The logistic log-loss function of one variable is obtained by composing the logarithmic cost function with the logistic function, and it is of importance in the analysis of logistic regression.

Explicitly, the function has the form:

${\displaystyle f(x)=-(p\ln (g(x))+(1-p)\ln (1-g(x)))}$

where ${\displaystyle g}$ is the logistic function and ${\displaystyle \ln }$ denotes the natural logarithm.
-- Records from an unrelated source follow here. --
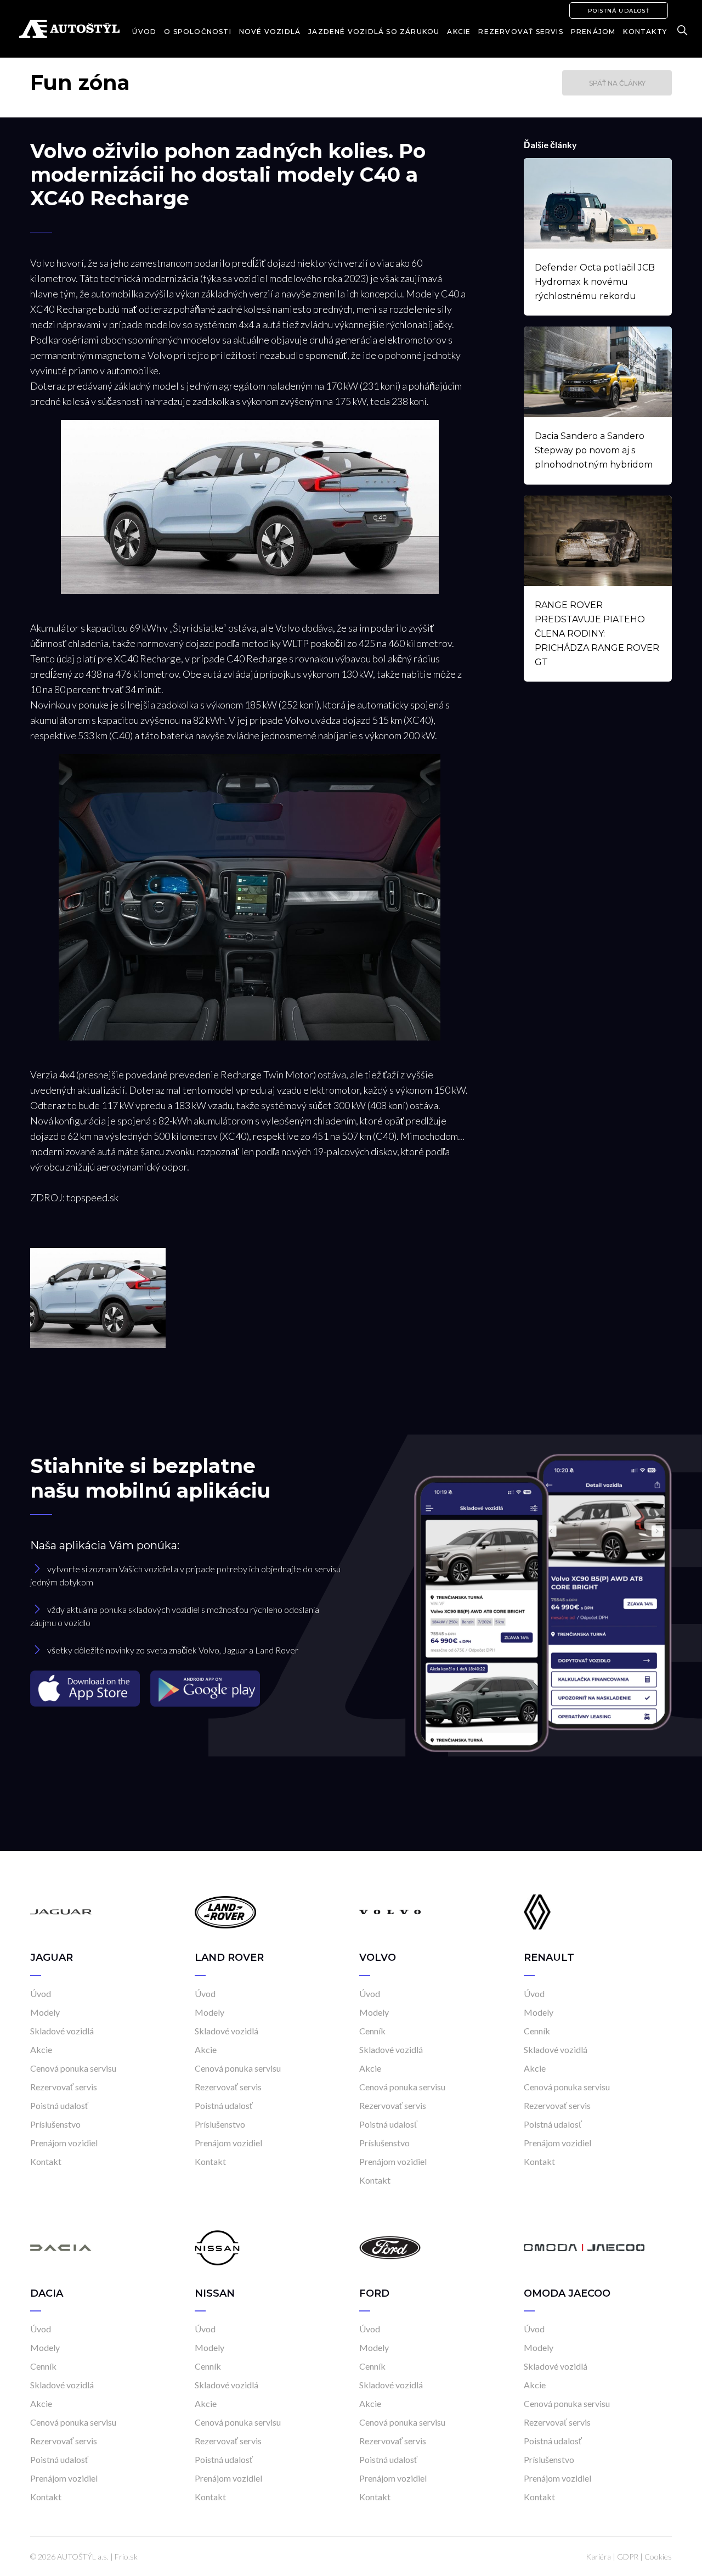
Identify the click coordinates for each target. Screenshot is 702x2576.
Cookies (658, 2556)
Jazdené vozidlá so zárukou (373, 31)
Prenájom (593, 31)
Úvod (144, 31)
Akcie (459, 31)
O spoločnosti (197, 31)
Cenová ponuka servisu (73, 2068)
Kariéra (598, 2556)
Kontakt (45, 2161)
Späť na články (617, 83)
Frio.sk (126, 2556)
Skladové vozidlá (62, 2031)
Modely (45, 2012)
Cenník (372, 2031)
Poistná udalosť (619, 10)
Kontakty (645, 31)
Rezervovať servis (520, 31)
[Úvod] (61, 1911)
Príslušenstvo (55, 2124)
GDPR (627, 2556)
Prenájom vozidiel (64, 2143)
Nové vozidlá (270, 31)
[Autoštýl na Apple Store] (86, 1688)
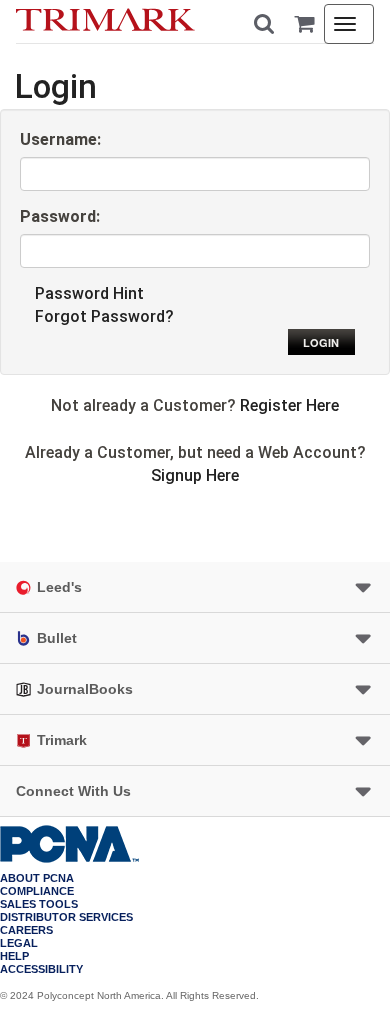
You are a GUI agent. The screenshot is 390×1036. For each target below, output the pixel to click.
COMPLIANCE (37, 891)
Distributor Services (66, 917)
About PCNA (37, 878)
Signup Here (195, 475)
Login (321, 342)
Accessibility (41, 969)
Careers (26, 930)
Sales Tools (39, 904)
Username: (60, 139)
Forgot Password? (104, 316)
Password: (60, 216)
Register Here (289, 405)
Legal (19, 943)
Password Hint (89, 293)
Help (14, 956)
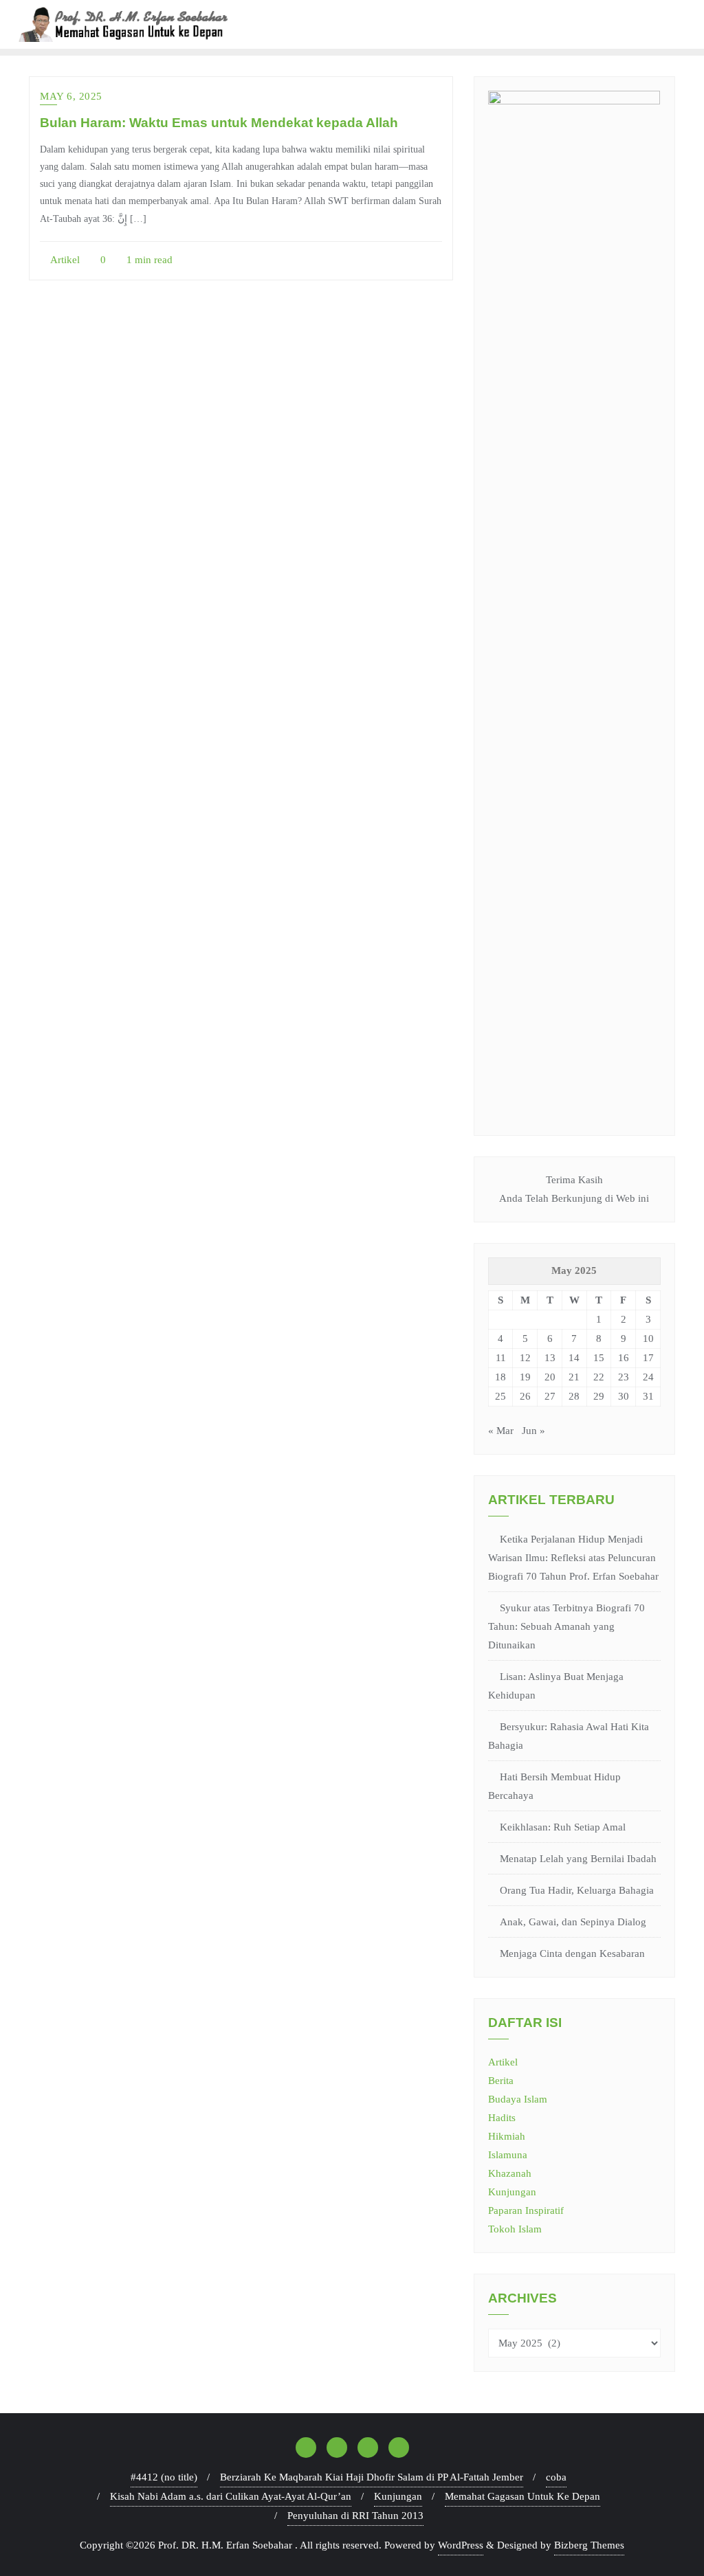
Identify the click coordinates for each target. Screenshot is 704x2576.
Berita (501, 2080)
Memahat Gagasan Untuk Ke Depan (522, 2496)
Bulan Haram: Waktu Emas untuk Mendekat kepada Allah (219, 122)
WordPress (460, 2545)
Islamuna (507, 2154)
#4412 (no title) (164, 2477)
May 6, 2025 (71, 96)
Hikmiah (506, 2136)
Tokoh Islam (515, 2229)
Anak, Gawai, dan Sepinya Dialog (573, 1921)
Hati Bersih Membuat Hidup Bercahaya (554, 1786)
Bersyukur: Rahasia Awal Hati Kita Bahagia (568, 1736)
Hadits (502, 2117)
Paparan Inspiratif (526, 2210)
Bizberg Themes (589, 2545)
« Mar (501, 1430)
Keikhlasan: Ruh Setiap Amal (563, 1827)
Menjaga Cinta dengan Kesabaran (572, 1953)
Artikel (64, 259)
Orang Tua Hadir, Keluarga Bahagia (577, 1890)
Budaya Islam (517, 2099)
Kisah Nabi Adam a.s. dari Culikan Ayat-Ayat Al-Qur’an (230, 2496)
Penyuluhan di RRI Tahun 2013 (355, 2515)
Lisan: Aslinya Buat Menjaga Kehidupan (556, 1686)
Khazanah (509, 2173)
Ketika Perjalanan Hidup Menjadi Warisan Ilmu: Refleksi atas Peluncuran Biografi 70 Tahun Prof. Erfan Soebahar (573, 1558)
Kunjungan (512, 2191)
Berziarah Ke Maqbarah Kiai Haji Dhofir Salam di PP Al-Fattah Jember (371, 2477)
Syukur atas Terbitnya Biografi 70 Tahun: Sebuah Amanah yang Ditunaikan (566, 1626)
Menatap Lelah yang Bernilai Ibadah (578, 1858)
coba (556, 2477)
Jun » (533, 1430)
Explicitly, ${\displaystyle g(x)=\frac{1}{1+e^{-x}}}$.

Note that ${\displaystyle 1-g(x)=g(-x)}$, so the above can be written as:

${\displaystyle f(x)=-(p\ln (g(x))+(1-p)\ln (g(-x)))}$

We restrict ${\displaystyle p}$ to the interval ${\displaystyle [0,1]}$. Conceptually, ${\displaystyle p}$ is the corresponding probability.

More explicitly, ${\displaystyle f}$ is the function:

${\displaystyle f(x)=p\ln (1+e^{-x})+(1-p)\ln (1+e^x)}$

Key data

Differentiation

WHAT WE USE: chain rule for differentiation, Logistic function#First derivative

First derivative

We use that:

${\displaystyle g^{\prime }(x)=g(x)(1-g(x))=g(x)g(-x)}$

or equivalently:

${\displaystyle \frac{d}{dx}}(\ln (g(x))=1-g(x)=g(-x)$

Similarly:

${\displaystyle \frac{d}{dx}}(\ln (g(-x))=-g(x)$

Plugging these in, we get:

${\displaystyle f^{\prime }(x)=-(p(1-g(x))+(1-p)(-g(x)))}$

This simplifies to:

${\displaystyle f^{\prime }(x)=g(x)-p}$

Second derivative

Using the first derivative and the expression for ${\displaystyle g^{\prime }}$, we obtain:

${\displaystyle f^{″}(x)=g(x)(1-g(x))=g(x)g(-x)}$

Note that the second derivative is independent of ${\displaystyle p}$.